[Items from a pointing dataset]
— BEGIN —

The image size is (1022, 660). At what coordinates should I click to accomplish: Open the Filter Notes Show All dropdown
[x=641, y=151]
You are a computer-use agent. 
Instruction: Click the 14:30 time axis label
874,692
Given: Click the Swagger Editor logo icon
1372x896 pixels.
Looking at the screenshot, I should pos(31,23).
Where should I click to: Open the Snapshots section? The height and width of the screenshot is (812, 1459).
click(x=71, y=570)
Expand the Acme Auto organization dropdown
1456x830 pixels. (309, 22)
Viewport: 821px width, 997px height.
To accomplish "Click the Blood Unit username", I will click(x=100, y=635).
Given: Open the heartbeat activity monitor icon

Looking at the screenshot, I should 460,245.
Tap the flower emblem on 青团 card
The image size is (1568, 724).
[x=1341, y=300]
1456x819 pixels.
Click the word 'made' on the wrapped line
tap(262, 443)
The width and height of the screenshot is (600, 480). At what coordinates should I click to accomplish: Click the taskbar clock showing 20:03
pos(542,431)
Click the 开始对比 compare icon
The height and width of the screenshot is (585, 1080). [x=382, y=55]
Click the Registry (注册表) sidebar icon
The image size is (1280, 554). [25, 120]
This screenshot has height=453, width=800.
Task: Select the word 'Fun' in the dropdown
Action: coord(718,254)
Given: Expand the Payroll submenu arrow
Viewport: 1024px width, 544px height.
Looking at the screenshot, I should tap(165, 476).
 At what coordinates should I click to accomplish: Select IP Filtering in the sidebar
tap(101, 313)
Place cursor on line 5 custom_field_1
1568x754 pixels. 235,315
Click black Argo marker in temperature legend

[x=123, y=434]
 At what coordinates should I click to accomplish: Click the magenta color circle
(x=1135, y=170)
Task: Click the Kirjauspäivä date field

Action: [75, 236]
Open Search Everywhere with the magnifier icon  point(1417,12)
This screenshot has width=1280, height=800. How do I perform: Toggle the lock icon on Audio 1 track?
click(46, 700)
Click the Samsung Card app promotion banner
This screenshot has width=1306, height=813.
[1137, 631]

— END —

Please count the lines in the items above that contain the word "coordinates" and give only the number.

__RESPONSE TO THE EXERCISE__.
4